Ao compartilhar o comum, encontramos um terreno neutro, acessível a todos. Pode parecer superficial comentar sobre o clima ou um meme engraçado, mas essas trocas podem criar uma base de pertencimento. Elas funcionam como os rituais do cotidiano — gestos simples que sustentam o tecido social.
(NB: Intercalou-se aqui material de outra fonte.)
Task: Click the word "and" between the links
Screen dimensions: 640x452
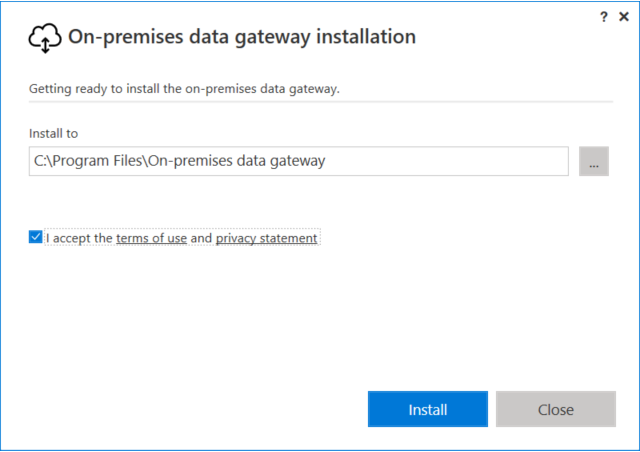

Superficialidade e o Caráter

Paradoxalmente, o hábito da superficialidade acaba moldando o caráter. Quanto mais nos habituamos a interagir de forma rasa, mais internalizamos essa lógica como um modo de ser. O que começa como um comportamento socialmente condicionado se torna profundamente arraigado, transformando nossas interações triviais em uma segunda natureza. A prática constante da superficialidade reflete e reforça um caráter que prioriza a aparência em detrimento da essência, criando uma armadilha onde as profundezas humanas são sufocadas pela superfície brilhante das telas.
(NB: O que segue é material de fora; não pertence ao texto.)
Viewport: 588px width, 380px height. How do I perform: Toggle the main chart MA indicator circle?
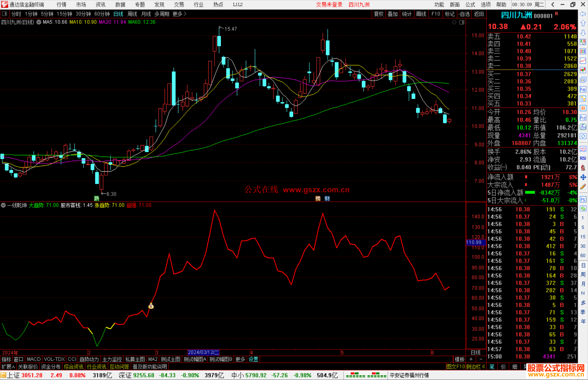coord(39,22)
Trivialidades Como Escapismo

Outro aspecto das trivialidades nas redes é seu papel como escapismo. Em um mundo marcado por crises, desigualdades e pressões constantes, há conforto em falar sobre algo pequeno e inofensivo. Um vídeo de um gato engraçado pode não mudar o mundo, mas oferece uma pausa das angústias existenciais.

Epicuro, filósofo grego que valorizava os prazeres simples, talvez visse nas redes sociais um reflexo do desejo humano por momentos de leveza. Embora ele nos alertasse sobre os perigos de buscar satisfação em coisas externas, as trivialidades podem, paradoxalmente, oferecer alívio.

Estamos Realmente Conectados?

Ao final, a questão essencial persiste: estamos nos conectando ou apenas fingindo? Talvez a resposta resida na forma como usamos as redes. Se as trivialidades forem apenas um pretexto para manter as aparências, elas podem se tornar um espelho vazio. Mas, se as enxergarmos como uma porta de entrada para conversas mais profundas e significativas, elas podem adquirir um valor que transcende sua banalidade aparente.

Assim, ao fingir interesse nas suas trivialidades e você nas minhas, talvez estejamos simplesmente expressando nosso desejo humano de pertencer, de sermos vistos e de ver o outro, ainda que por trás das sombras de uma tela. O problema não está nas trivialidades em si, mas na profundidade com que nos permitimos enxergar além delas.